For an undirected, node-weighted graph \(G=(V,E,w)\) with n nodes, m edges and integral node IDs from [1, n], we give the following files:

  • instance_name.txt - Name of the instance.

  • conflict_graph.txt - Edges of G. The file has a total of \(m + 1\) lines. The first line gives the numbers of nodes and edges: “\(n\;m\)”. Each of the lines \(2, \ldots , m+1\) describes an edge \(e = (u,v) \in E\) as “\(u\;v\)”.

  • node_weights.txt - Node weights. The file has a total of n lines, each describing the weight of node \(v \in V\) as “\(v\;w(v)\)”. The weights are integers.

  • solution.txt - Initial solution for warm start. It contains one line per node in the initial solution, giving its node index: if a node v is in the solution, the file contains a line with “v” in it.

  • cliques.txt - Set of cliques in G. For each clique \(C=\{c_1,c_2,\dots ,c_k\}\), the file contains one line as “\(c_1\;c_2\;\dots \;c_k\)”.

  • lploads.txt - Solution for the relaxed LP problem for the MWIS problem on the clique graph, where each node \(v \in V\) has a relaxed LP value \(l(v) \in [0,1]\). The file has n lines, each with the LP value of a node \(v\in V\) as “\(v\;l(v)\)”, where l(v) is a floating point number.

The files conflict_graph.txt and node_weights.txt are needed by any MWIS algorithm. The other files are optional.

Note that some of our graphs are large, with the compressed tar file being over 1 GB in size. To represent the total weight of a solution, 32-bit integers are insufficient. An implementation needs to use 64-bit integers or doubles to represent the weight of these independent sets.

3 Downloading the Instances

The full set of 38 instances can be downloaded as gzipped tar files from the AWS OpenData site:


using the AWS command line interface (CLI) [4].
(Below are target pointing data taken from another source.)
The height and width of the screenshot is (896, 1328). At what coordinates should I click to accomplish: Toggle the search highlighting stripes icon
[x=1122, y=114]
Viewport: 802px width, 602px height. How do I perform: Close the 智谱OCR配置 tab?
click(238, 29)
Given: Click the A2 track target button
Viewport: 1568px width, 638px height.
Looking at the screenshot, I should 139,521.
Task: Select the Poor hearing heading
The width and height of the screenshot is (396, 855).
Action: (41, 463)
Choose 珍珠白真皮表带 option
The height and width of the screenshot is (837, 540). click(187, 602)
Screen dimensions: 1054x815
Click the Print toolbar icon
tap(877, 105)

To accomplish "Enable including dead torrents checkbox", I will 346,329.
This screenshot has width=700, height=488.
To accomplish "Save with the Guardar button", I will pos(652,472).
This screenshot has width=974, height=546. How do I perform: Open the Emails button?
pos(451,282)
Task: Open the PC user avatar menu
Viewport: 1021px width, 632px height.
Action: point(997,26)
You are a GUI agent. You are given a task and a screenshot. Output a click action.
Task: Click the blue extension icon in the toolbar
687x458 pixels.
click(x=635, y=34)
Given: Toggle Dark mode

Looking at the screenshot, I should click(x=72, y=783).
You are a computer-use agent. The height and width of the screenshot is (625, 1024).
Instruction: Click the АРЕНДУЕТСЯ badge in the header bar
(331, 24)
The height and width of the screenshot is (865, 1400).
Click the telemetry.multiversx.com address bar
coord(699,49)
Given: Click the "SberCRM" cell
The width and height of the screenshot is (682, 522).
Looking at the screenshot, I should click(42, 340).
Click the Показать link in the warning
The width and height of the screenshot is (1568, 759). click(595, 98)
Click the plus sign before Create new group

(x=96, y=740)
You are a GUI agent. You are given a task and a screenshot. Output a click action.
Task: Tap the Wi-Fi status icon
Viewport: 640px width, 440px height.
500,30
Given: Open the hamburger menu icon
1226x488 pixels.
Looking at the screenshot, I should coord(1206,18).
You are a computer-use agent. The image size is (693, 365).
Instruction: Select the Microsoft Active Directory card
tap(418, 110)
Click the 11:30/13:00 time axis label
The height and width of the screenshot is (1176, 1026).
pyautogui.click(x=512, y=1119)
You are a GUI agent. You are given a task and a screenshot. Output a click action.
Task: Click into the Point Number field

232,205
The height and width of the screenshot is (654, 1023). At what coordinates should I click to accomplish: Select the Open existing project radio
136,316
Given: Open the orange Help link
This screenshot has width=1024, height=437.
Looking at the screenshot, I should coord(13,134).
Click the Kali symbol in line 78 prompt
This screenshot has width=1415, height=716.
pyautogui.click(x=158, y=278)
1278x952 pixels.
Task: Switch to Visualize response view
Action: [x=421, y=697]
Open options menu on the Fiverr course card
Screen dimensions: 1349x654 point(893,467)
Instruction on installation of AWS CLI can be found in [4]. As an example, installation on MacOS can be done using Terminal with the commands

curl "https://awscli.amazonaws.com/AWSCLIV2.pkg" -o "AWSCLIV2.pkg" sudo installer -pkg AWSCLIV2.pkg -target /

To list the contents of the repository using AWS CLI, run the command

aws s3 ls s3://mwis-vr-instances/ --no-sign-request

To download an instance, say file MT-W-01.tar.gz, from the repository using AWS CLI, run the command

aws s3 cp s3://mwis-vr-instances/MT-W-01.tar.gz . --no-sign-request

4 Concluding Remarks

In this paper, we introduce a set of large-scale maximum weight independent set instances arising in a real-world vehicle routing application. Our goal in making these instances available to other researchers is that progress can be made in the field. Other researchers can try their existing MWIS solvers on these instances and can be motivated to develop new solvers for them.